▶ Stated task
Turn the entries from the line containing "Click scroll-to-top chevron in left panel" down to the line containing "Action: pos(318,98)" into a numbered list, leaving out blank lines. Include both of those lines and nothing outside that range.

-- Begin --

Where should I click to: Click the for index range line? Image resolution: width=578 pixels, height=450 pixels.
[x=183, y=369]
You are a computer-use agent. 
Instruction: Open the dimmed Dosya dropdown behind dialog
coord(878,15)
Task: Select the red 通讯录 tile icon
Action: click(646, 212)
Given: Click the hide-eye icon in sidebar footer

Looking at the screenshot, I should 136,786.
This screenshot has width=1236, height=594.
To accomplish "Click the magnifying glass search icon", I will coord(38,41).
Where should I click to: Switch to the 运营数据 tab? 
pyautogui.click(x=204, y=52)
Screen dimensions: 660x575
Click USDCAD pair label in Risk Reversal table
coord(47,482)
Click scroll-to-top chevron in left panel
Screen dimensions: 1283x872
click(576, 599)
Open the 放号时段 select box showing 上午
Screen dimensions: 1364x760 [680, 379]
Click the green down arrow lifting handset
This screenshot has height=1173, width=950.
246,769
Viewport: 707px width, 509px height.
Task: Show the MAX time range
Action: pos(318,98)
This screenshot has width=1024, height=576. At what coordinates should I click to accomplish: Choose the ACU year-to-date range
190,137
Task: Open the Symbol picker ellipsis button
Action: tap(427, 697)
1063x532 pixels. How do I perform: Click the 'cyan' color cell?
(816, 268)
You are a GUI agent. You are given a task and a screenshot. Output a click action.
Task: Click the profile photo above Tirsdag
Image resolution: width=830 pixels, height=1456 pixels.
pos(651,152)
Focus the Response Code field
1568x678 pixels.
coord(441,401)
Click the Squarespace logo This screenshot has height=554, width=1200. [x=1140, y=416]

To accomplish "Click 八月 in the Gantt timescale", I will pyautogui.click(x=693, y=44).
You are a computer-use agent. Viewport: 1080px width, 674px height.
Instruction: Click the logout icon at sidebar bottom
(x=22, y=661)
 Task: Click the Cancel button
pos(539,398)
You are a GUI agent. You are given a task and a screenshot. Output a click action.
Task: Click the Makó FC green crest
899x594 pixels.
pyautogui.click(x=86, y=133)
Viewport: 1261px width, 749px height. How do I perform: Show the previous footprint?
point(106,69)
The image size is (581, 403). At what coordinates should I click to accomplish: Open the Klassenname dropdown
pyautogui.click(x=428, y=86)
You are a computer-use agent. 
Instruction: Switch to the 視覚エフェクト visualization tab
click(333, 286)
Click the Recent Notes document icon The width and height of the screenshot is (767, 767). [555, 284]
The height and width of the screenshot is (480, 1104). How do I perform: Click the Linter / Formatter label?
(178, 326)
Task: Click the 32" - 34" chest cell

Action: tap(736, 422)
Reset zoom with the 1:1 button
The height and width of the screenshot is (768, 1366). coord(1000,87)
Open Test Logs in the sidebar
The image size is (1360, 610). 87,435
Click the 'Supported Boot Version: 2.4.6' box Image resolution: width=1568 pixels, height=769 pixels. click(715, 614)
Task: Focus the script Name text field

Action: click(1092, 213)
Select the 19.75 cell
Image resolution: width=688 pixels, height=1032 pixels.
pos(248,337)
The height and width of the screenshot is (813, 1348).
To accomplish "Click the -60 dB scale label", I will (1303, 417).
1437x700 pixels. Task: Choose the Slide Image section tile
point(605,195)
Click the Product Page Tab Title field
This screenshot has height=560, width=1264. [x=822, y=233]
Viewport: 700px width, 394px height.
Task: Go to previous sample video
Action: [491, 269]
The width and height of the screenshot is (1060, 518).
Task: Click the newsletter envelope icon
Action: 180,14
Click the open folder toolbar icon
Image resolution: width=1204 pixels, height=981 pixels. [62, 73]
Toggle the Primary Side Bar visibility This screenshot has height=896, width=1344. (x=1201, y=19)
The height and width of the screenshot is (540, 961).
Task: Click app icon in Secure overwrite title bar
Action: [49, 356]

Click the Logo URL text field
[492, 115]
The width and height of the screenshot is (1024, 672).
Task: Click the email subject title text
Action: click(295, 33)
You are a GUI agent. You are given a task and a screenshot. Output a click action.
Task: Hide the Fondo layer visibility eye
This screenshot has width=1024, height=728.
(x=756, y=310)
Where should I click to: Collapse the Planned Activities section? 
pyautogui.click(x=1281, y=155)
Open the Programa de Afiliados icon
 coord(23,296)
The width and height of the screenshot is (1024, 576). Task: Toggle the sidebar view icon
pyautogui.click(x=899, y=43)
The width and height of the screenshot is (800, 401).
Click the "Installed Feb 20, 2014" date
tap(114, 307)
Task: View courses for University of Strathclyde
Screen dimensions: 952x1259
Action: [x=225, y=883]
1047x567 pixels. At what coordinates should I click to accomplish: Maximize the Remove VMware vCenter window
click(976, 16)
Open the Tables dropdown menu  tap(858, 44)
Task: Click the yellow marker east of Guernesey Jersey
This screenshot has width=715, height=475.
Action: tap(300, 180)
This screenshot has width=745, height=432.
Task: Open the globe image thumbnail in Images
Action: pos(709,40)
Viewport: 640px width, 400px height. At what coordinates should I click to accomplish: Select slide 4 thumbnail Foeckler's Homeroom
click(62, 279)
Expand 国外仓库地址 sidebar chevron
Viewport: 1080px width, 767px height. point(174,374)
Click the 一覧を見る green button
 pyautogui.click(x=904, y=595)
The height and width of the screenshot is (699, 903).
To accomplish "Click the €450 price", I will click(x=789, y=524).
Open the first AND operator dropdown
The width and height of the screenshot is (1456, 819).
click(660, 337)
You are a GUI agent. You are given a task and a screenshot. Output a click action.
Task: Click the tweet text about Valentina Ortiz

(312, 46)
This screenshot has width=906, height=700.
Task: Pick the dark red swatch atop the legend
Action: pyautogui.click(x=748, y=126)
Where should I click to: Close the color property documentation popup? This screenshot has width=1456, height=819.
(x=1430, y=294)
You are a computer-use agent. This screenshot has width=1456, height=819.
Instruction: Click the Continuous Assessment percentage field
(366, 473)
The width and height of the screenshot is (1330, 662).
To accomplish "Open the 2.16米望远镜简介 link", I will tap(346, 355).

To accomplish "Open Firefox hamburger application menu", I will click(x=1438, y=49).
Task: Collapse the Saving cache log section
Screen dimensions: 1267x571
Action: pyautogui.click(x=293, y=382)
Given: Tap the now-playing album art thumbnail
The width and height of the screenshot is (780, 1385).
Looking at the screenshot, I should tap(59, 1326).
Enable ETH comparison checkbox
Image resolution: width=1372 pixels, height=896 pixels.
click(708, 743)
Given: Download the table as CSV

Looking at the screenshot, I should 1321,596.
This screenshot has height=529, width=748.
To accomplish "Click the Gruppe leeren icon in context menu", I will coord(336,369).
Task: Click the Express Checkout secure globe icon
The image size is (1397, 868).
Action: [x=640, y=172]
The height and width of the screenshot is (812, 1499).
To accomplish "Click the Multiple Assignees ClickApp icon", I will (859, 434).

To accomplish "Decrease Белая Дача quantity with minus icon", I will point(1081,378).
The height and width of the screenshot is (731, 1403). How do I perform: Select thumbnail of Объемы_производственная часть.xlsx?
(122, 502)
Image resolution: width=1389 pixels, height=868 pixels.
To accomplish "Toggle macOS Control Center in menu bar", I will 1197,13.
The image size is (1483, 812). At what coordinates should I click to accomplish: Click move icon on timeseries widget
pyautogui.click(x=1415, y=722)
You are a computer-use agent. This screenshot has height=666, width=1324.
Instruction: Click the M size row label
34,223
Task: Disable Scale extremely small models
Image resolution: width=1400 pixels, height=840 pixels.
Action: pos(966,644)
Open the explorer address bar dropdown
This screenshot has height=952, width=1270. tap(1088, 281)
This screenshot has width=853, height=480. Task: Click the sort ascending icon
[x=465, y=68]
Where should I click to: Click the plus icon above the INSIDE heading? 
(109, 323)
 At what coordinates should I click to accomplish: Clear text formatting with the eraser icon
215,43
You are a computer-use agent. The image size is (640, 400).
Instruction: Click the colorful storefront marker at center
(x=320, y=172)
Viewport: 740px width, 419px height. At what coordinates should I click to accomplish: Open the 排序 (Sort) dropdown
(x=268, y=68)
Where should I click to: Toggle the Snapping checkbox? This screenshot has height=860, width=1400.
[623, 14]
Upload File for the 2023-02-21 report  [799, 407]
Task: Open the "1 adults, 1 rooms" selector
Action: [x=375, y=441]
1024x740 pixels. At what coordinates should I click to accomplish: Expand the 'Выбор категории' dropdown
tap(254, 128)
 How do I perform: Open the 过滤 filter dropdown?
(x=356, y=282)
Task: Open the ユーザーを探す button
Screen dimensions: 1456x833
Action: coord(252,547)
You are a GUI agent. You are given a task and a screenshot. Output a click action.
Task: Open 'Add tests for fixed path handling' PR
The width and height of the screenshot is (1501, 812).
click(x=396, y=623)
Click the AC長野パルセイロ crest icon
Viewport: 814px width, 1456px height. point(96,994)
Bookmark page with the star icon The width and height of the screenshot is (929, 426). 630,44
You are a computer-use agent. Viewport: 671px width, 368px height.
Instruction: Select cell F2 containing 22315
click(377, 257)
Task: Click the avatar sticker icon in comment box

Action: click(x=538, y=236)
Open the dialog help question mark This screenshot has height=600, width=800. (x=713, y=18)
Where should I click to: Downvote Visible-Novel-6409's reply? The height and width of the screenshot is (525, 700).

-- End --

▶ Output
1. Click scroll-to-top chevron in left panel
2. Screen dimensions: 1283x872
3. click(576, 599)
4. Open the 放号时段 select box showing 上午
5. Screen dimensions: 1364x760 [680, 379]
6. Click the green down arrow lifting handset
7. This screenshot has height=1173, width=950.
8. 246,769
9. Viewport: 707px width, 509px height.
10. Task: Show the MAX time range
11. Action: pos(318,98)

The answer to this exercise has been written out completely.